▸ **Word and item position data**
________________________
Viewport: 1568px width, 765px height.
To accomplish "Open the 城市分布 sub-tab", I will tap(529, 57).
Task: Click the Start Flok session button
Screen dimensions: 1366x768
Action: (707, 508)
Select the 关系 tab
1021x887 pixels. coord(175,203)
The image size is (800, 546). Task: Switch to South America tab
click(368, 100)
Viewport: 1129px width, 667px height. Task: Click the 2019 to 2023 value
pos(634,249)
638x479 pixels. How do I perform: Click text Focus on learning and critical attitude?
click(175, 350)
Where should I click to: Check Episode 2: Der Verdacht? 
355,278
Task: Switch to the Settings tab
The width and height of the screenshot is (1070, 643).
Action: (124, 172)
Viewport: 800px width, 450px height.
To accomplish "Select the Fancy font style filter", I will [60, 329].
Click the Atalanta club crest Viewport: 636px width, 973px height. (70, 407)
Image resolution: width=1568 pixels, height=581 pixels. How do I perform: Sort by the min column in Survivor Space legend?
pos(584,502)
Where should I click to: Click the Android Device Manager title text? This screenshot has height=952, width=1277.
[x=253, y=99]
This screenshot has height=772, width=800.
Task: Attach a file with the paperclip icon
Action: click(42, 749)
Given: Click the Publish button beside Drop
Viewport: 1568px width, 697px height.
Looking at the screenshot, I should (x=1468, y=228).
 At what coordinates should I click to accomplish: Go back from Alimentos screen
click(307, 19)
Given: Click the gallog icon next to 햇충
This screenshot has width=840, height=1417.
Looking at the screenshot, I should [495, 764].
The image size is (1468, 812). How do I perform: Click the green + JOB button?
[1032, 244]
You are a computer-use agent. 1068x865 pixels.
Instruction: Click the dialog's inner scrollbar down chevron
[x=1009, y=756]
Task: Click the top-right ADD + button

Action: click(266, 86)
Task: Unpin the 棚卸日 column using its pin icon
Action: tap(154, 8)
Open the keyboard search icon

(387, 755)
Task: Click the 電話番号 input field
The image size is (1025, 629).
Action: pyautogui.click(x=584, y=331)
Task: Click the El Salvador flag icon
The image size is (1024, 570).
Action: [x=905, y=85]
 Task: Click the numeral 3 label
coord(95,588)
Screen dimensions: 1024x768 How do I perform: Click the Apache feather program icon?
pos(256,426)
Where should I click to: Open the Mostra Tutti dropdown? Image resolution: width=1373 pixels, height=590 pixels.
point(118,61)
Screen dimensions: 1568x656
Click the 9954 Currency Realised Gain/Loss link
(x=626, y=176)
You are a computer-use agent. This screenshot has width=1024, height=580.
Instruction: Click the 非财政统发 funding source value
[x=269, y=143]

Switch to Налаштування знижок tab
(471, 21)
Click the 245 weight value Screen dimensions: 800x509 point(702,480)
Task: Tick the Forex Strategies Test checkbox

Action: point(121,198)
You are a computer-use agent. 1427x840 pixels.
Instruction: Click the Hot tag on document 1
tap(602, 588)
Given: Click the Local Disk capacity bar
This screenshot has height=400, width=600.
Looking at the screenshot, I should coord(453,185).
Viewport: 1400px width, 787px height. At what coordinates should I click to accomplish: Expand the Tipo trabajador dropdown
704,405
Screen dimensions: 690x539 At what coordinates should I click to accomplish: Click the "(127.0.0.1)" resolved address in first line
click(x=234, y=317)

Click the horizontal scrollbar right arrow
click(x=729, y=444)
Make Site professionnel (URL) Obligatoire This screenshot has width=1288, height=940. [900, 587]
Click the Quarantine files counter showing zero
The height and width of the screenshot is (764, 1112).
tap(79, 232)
________________________
▸ **SET PROBLEM**
Change every occurrence of "How do I perform" in the material above to "How do I carry out", leaving everything else the same.

▸ **ANSWER TO THIS TASK**
Viewport: 1568px width, 765px height.
To accomplish "Open the 城市分布 sub-tab", I will tap(529, 57).
Task: Click the Start Flok session button
Screen dimensions: 1366x768
Action: (707, 508)
Select the 关系 tab
1021x887 pixels. coord(175,203)
The image size is (800, 546). Task: Switch to South America tab
click(368, 100)
Viewport: 1129px width, 667px height. Task: Click the 2019 to 2023 value
pos(634,249)
638x479 pixels. How do I carry out: Click text Focus on learning and critical attitude?
click(175, 350)
Where should I click to: Check Episode 2: Der Verdacht? 
355,278
Task: Switch to the Settings tab
The width and height of the screenshot is (1070, 643).
Action: (124, 172)
Viewport: 800px width, 450px height.
To accomplish "Select the Fancy font style filter", I will [60, 329].
Click the Atalanta club crest Viewport: 636px width, 973px height. (70, 407)
Image resolution: width=1568 pixels, height=581 pixels. How do I carry out: Sort by the min column in Survivor Space legend?
pos(584,502)
Where should I click to: Click the Android Device Manager title text? This screenshot has height=952, width=1277.
[x=253, y=99]
This screenshot has height=772, width=800.
Task: Attach a file with the paperclip icon
Action: click(42, 749)
Given: Click the Publish button beside Drop
Viewport: 1568px width, 697px height.
Looking at the screenshot, I should (x=1468, y=228).
 At what coordinates should I click to accomplish: Go back from Alimentos screen
click(307, 19)
Given: Click the gallog icon next to 햇충
This screenshot has width=840, height=1417.
Looking at the screenshot, I should [495, 764].
The image size is (1468, 812). How do I carry out: Click the green + JOB button?
[1032, 244]
You are a computer-use agent. 1068x865 pixels.
Instruction: Click the dialog's inner scrollbar down chevron
[x=1009, y=756]
Task: Click the top-right ADD + button

Action: click(266, 86)
Task: Unpin the 棚卸日 column using its pin icon
Action: tap(154, 8)
Open the keyboard search icon

(387, 755)
Task: Click the 電話番号 input field
The image size is (1025, 629).
Action: pyautogui.click(x=584, y=331)
Task: Click the El Salvador flag icon
The image size is (1024, 570).
Action: [x=905, y=85]
 Task: Click the numeral 3 label
coord(95,588)
Screen dimensions: 1024x768 How do I carry out: Click the Apache feather program icon?
pos(256,426)
Where should I click to: Open the Mostra Tutti dropdown? Image resolution: width=1373 pixels, height=590 pixels.
point(118,61)
Screen dimensions: 1568x656
Click the 9954 Currency Realised Gain/Loss link
(x=626, y=176)
You are a computer-use agent. This screenshot has width=1024, height=580.
Instruction: Click the 非财政统发 funding source value
[x=269, y=143]

Switch to Налаштування знижок tab
(471, 21)
Click the 245 weight value Screen dimensions: 800x509 point(702,480)
Task: Tick the Forex Strategies Test checkbox

Action: point(121,198)
You are a computer-use agent. 1427x840 pixels.
Instruction: Click the Hot tag on document 1
tap(602, 588)
Given: Click the Local Disk capacity bar
This screenshot has height=400, width=600.
Looking at the screenshot, I should coord(453,185).
Viewport: 1400px width, 787px height. At what coordinates should I click to accomplish: Expand the Tipo trabajador dropdown
704,405
Screen dimensions: 690x539 At what coordinates should I click to accomplish: Click the "(127.0.0.1)" resolved address in first line
click(x=234, y=317)

Click the horizontal scrollbar right arrow
click(x=729, y=444)
Make Site professionnel (URL) Obligatoire This screenshot has width=1288, height=940. [900, 587]
Click the Quarantine files counter showing zero
The height and width of the screenshot is (764, 1112).
tap(79, 232)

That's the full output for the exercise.